» Quellenauszug
An die neue Bundesregierung: Appell für eine verantwortungsvolle Migrationspolitik - Mit ihrem Koalitionsvertrag stellen Union und SPD die Verantwortung für Deutschland ins Zentrum ihres Handelns. Zum Amtsantritt der Regierung machen 293 Organisationen und Verbände deutlich:

Diese Verantwortung muss für alle Menschen in Deutschland gelten.

Der Wahlkampf war geprägt von einer aufgeheizten Stimmung, die sich vor allem gegen

Geflüchtete und Zugewanderte richtete. Das hat sich auch im Koalitionsvertrag

niedergeschlagen. Doch die Ausgrenzung einzelner Gruppen schafft ein Klima der Angst für

alle und untergräbt den gesellschaftlichen Zusammenhalt. Am Ende nützt das nur den Feinden

einer freiheitlichen Demokratie. Damit muss endlich Schluss sein.

» Arbeitsanweisung
Transkribiere den Appell an die neue Bundesregierung vollständig und Wort für Wort. Das anschließende Material ist eigenständig und gehört nicht zum Appell.

» Gesammelte Daten
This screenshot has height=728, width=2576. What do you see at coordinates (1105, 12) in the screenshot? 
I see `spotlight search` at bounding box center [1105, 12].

» Ergebnis
An die neue Bundesregierung: Appell für eine verantwortungsvolle Migrationspolitik - Mit ihrem Koalitionsvertrag stellen Union und SPD die Verantwortung für Deutschland ins Zentrum ihres Handelns. Zum Amtsantritt der Regierung machen 293 Organisationen und Verbände deutlich:

Diese Verantwortung muss für alle Menschen in Deutschland gelten.

Der Wahlkampf war geprägt von einer aufgeheizten Stimmung, die sich vor allem gegen

Geflüchtete und Zugewanderte richtete. Das hat sich auch im Koalitionsvertrag

niedergeschlagen. Doch die Ausgrenzung einzelner Gruppen schafft ein Klima der Angst für

alle und untergräbt den gesellschaftlichen Zusammenhalt. Am Ende nützt das nur den Feinden

einer freiheitlichen Demokratie. Damit muss endlich Schluss sein.